That said, everyone seems to be dancing around the wrong comparison. A $9000 mountain bike is what competitors at the highest level use for races. A $9000 motorcycle is closer to a HellMart bike than it is to a top level competitive motorcycle. A better comparison would be of the $9000 Honda motorcycle to a Specialized Hardrock ($650 or about a 13:1 ratio). I don’t know for sure but I would estimate that an elite level motocross bike would probably be in the same ratio or about $115,000. That is likely the cost that the company has to shell out for the motorcycle. If you could by one…which is highly unlikely…the cost would probably be north of $200,000.

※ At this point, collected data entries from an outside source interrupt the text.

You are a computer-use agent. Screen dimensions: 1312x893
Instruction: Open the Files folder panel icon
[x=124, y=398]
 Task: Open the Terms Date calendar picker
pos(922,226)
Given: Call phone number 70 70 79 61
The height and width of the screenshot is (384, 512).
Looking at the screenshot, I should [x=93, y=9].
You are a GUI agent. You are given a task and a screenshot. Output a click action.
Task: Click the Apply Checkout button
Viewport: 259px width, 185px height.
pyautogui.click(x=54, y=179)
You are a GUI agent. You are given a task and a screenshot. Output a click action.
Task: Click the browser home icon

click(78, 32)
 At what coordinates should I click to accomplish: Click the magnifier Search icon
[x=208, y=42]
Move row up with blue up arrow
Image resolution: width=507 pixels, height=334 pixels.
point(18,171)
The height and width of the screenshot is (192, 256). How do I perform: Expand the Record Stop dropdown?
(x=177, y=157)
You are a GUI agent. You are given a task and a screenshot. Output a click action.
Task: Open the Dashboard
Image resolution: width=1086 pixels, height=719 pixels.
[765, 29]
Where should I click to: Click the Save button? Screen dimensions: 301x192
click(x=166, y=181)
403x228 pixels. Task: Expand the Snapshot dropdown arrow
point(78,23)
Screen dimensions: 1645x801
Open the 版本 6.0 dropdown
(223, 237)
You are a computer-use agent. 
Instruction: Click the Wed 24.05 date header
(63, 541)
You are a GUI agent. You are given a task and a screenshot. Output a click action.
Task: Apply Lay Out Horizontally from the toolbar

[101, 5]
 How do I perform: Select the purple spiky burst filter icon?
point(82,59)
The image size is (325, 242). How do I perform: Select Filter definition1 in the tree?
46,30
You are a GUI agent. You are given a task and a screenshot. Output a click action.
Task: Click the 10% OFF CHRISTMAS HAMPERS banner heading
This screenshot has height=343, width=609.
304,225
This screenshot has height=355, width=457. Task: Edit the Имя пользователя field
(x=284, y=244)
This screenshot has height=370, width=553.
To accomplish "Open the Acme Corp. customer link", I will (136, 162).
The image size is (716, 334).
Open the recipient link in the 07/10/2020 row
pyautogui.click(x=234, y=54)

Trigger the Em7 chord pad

The $9000 mountain bike (or any other high level road bike) is a relative bargain. Motor sports enthusiasts can’t really go out and buy the same equipment as elite athletes can. We cyclists have almost always been able to buy the same bicycle as the highest level competition athletes can ride.
I understand the comparison somewhat, although yours is a bit overblown. The $9-10k dollar showroom MX bike would be more comparable to a higher-end MTB frame with only mid-level suspension and componentry like Sram NX/GX or Shimano SLX/XT. For 1/2 the price, an air-cooled trail bike with very low tech suspension is more comparable to a entry-level, name brand hard tail. The craptastic Walmart bike would probably be comparable to the ubiquitous chicom pit bike.

You can go race a MX National on a mostly stock moto, I've had friends that used to do it. They weren't winning, but that's just because the very elite are insanely good. Very minimal work went into the motors, as only a handful of pros even need more power than a stock 450 provides. Suspension was production suspension just sprung/valved for them.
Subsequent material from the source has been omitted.